Exercise requirements:
Return each line of the records below in which the string "will" turns up.

Input material:
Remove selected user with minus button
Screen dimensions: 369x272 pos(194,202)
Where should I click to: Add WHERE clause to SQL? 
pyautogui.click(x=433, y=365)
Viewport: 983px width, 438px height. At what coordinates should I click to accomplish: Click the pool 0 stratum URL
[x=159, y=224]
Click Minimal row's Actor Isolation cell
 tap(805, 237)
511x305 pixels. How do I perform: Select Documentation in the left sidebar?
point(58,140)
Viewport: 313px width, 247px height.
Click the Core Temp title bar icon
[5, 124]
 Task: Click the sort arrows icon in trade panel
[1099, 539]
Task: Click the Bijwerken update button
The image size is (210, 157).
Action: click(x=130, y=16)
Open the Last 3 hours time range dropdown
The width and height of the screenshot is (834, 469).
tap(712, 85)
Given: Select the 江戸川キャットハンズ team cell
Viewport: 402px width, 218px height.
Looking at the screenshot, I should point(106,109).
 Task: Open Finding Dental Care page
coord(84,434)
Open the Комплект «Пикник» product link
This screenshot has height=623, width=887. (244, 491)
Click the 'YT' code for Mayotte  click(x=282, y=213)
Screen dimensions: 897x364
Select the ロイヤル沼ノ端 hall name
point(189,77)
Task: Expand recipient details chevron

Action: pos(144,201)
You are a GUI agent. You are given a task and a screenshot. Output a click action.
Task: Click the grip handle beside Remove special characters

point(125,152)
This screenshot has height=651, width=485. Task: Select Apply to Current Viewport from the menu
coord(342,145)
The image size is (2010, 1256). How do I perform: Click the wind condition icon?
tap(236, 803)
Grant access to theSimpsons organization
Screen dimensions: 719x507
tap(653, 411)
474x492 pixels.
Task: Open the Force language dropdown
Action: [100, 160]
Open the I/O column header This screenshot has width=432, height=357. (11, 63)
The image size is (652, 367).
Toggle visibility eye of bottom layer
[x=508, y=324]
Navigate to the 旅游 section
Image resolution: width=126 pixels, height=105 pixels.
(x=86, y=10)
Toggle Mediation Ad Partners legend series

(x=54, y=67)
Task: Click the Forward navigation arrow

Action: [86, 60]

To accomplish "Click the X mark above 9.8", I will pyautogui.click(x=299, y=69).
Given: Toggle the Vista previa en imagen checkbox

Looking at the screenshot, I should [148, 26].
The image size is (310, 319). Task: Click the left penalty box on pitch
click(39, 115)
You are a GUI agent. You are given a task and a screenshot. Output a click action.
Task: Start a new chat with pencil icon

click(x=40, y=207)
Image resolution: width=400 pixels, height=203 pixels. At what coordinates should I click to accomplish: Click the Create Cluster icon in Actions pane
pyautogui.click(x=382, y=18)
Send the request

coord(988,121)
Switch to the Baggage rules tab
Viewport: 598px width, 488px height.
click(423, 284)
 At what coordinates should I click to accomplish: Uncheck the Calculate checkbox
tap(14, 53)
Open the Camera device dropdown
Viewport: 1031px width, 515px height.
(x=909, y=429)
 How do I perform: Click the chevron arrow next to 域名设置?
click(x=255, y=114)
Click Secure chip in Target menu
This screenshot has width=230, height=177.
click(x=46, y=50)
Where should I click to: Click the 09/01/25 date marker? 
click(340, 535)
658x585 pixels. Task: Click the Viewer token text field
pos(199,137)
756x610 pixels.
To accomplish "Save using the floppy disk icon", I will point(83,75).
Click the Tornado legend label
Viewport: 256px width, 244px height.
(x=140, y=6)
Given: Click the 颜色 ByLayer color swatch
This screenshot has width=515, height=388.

Written response:
To accomplish "Click the X mark above 9.8", I will pyautogui.click(x=299, y=69).
To accomplish "Save using the floppy disk icon", I will point(83,75).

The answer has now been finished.